My horses seem to view the alfalfa and clover as roughly equivalent to crack cocaine. They eat it preferentially,, no matter what else is in the field. So I often have to make other adjustments, or they are getting too much protein for adults.
I have TRIED to eradicate the alfalfa and clover. It is extremely aggressive. Alfalfa exudes a poison into the ground to keep other plants from growing, even to keep other alfalfa plants from growing near it. And because we have clay, the alfalfa and clover love it here. So I have to accomodate that so that no matter what, my horse's diet always comes close to the NRC recommendations.
But stuff gets a little tougher with nutrition for baby horses and as they get older. We have some serious problems, industry wide, with babies and old horses. Old horses are getting an awful lot of insulin resistance and other disorders, babies are getting osteochondrosis, contracted tendons, and many other problems.
Some will say all of these are related, associated, linked, even caused by high-sugar rations like sweet feed. But is it? Maybe metabolic problems in babies are caused by overfeeding in general, and we see more IR because more old horses are living longer, due to use of wormers and other management changes.

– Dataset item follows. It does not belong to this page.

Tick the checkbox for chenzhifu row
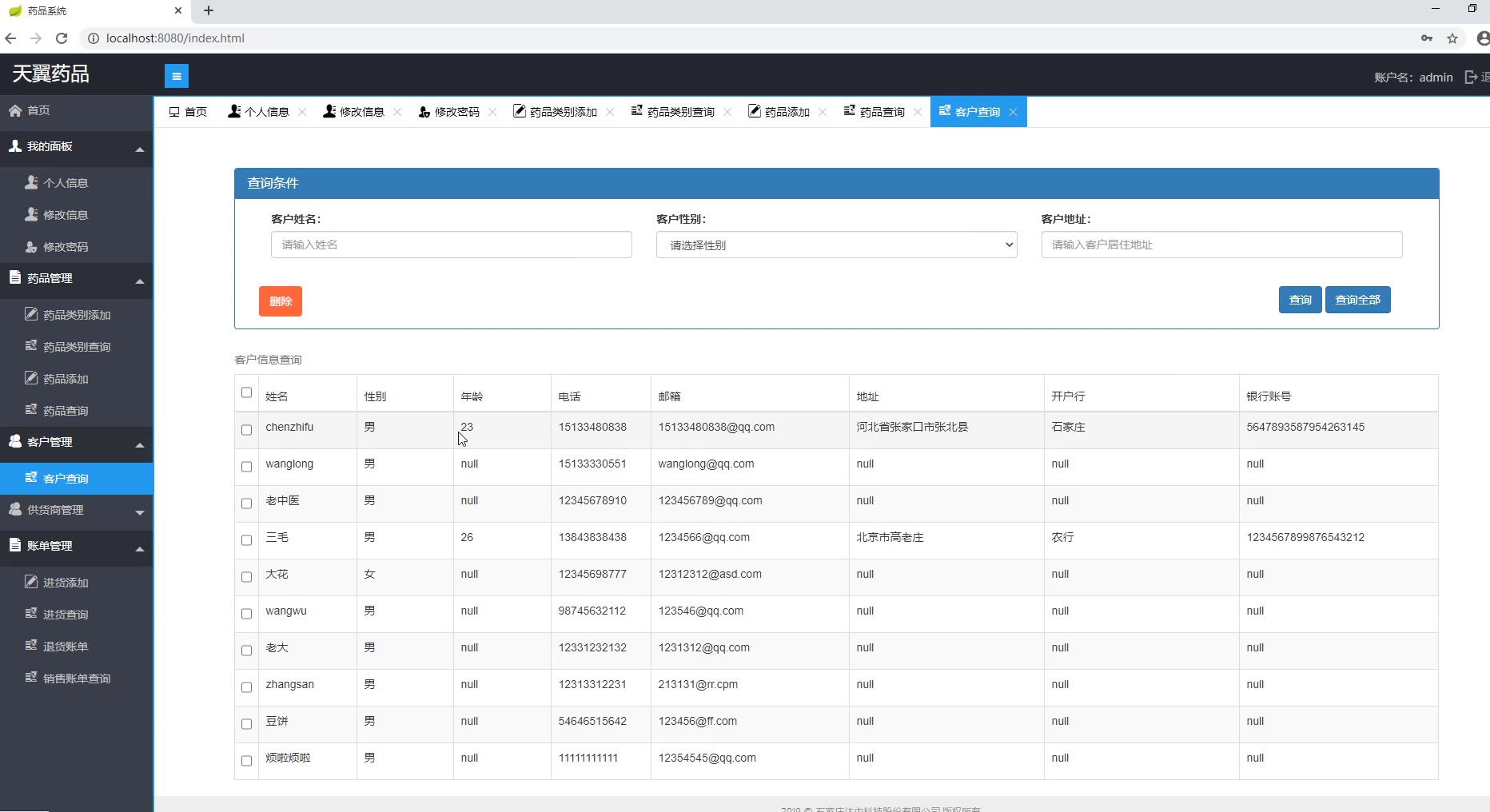The height and width of the screenshot is (812, 1490). (x=246, y=430)
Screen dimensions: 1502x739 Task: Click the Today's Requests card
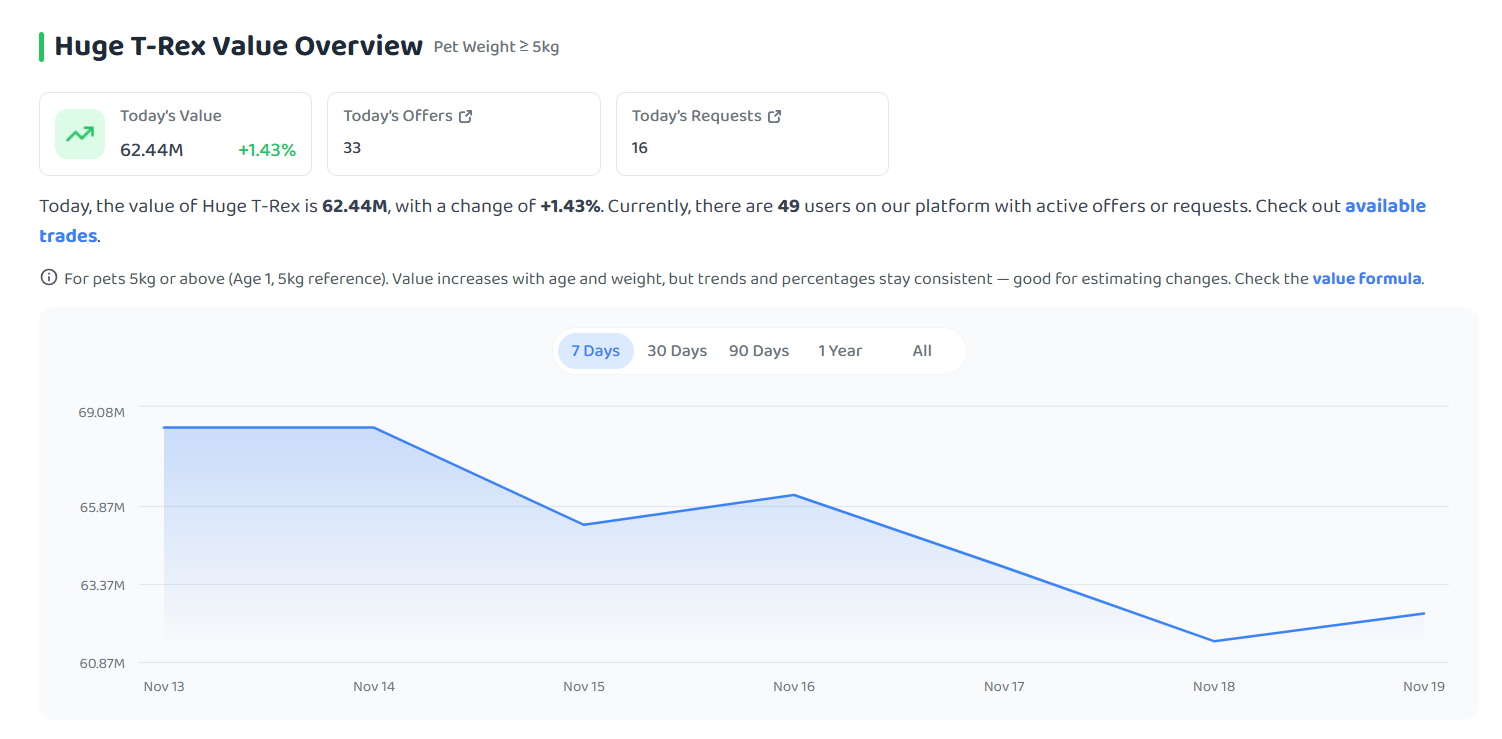click(752, 134)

The contention today, is that feeding a diet with a little more fat and protein is better for horses, and leads to fewer complications in old age, and fewer disorders in youngsters.
It is said very often by people selling products with more fat and/or protein, but it would be difficult to prove by designiing a study. You'd have to look at horses throughout their lifetime and track very accurately, disorders believed to be controlled by diet...but you'd also need some proof that these disorders ARE to any degree, controlled by diet!